When creating a Logstore, you must specify how you are going to use these logs.
Log Service supports various log sources and collection modes; for details, refer to Collection modes.
Download the installation package.
Download the Logtail installation package onto the ECS instance. The download address of Windows installation package is http://logtail-release.oss-cn-hangzhou.aliyuncs.com/win/logtail_installer.zip.
Unzip the installation package into the current directory and enter the
logtail_installerdirectory. Run cmd as the administrator and run the installation command
.\logtail_installer.exe install cn_hangzhou.
Note: You must run different installation commands according to the network environment and the region of Log Service. This quick start uses China East 1 (Hangzhou) and classic network as an example. For the installation commands of other regions, refer to Install Logtail on Windows.
Log on to the Log Service Console.
Select the desired project, and click the project name or click Manage on the right.
Select the desired Logstore and click Logtail Config Manage.
Click Create in the upper-right corner.
Select a data source.
Specify the collection mode.
This example uses full mode. For details about Logtail configuration, refer to Use logtail to collect text files.
Apply the configuration to a machine group.
Note: If no machine group is available, you must first create a machine group.
- It can take up to 3 minutes for the Logtail configuration to take effect.

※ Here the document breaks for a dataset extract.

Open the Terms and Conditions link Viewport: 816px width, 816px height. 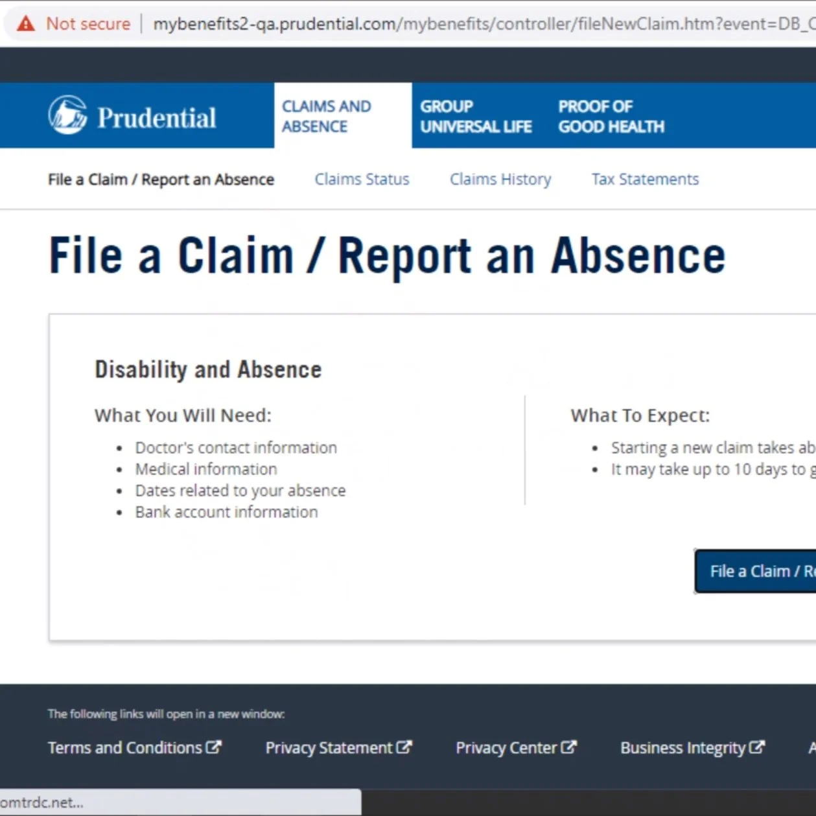pyautogui.click(x=123, y=747)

- If you need to collect IIS access logs, you must first refer to the IIS Log collection best practices to configure IIS.
Use API to write logs
Use SDKs to write logs
In addition to APIs, Log Service also provides SDKs in multiple languages (Java, .NET, PHP, and Python) to facilitate log writes. For a complete SDK reference, refer to SDK Reference.

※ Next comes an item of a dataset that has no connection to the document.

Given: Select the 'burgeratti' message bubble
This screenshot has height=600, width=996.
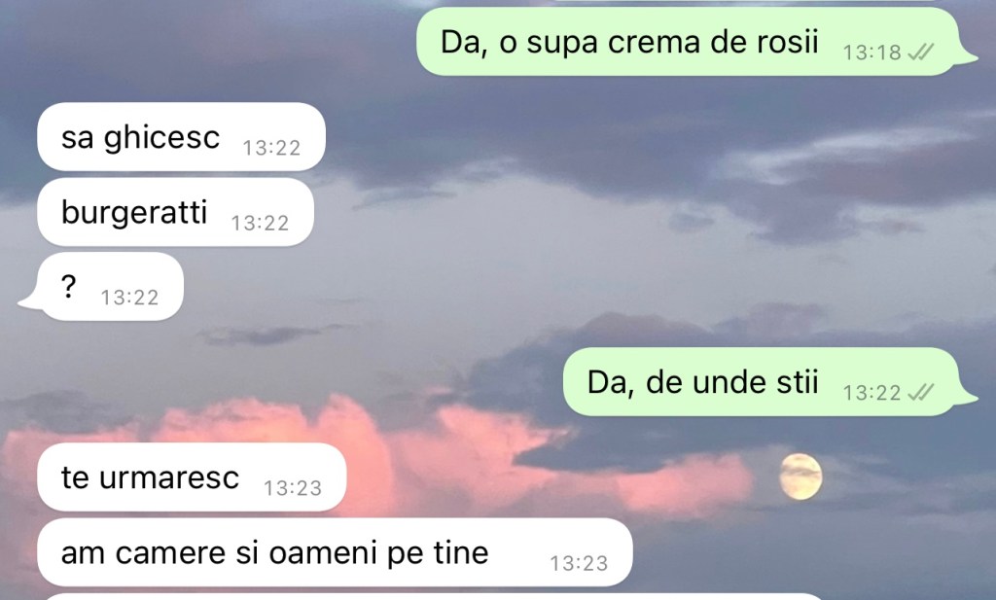Looking at the screenshot, I should (x=175, y=212).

Log service provides various ways to consume your collected logs, including previewing, querying, shipping logs to other products.
After you collect log data through Log Service, you can preview the collected logs. By specifying the Shard ID and time, you can preview the first 10 packets.
In the following example, the preview Shard ID is 0 and the time range is the first 10 packets from the previous 15 minutes.
API log consumption
SDK log consumption
In addition to APIs, Log Service also provides SDKs in multiple languages (Java, .NET, PHP, and Python) that allow you to easily consume logs. For a complete SDK reference, refer to Log Service SDKs.
After you collect log data in Log Service, you can click Search in the Log Consumption Mode column to go to the query interface.
Queries are performed by the specified log topic (at present, only logs written using API have topics), keyword, or time. In the histogram, green indicates that the data are precise during this time period, and yellow indicates the data are imprecise. You can click on or drag the yellow portion to perform further queries. Imprecise log data will not be returned in “Match Logs”.
In the following example, the query conditions are blank and the time range is set to the previous 15 minutes.
Use APIs to query logs
Use SDKs to query logs
In addition to APIs, Log Service also provides SDKs in multiple languages (Java, .NET, PHP, and Python) that allow for easy log querying. For a complete SDK reference, refer to Log Service SDKs.
Prepare the OSS environment.
In order to ship logs in Log Service to OSS, you must first prepare an OSS environment as explained in the following process.
Activate the OSS service.
Create an OSS bucket and perform the relevant authorization operations.
Note: The OSS bucket should be in the same region as the Log Service Project. Data can only be shipped to OSS buckets in the same region as the Log Service project.
Create OSS shipping rules.
Log Service provides the function to ship log data to OSS. In the Logstore list, click OSS in the Log Consumption Mode column, and then click Enable to set the OSS shipping rules.
You must specify the OSS bucket to post to, the permission console role name (ARN), whether or not the data are compressed, and other attributes.
View OSS shipping tasks.
In the OSS shipping task management on the console, you can view the shipping task statuses. After a log has been imported, you can view its data on the OSS console. In addition, the Ship logs to OSS explains how to use the imported data.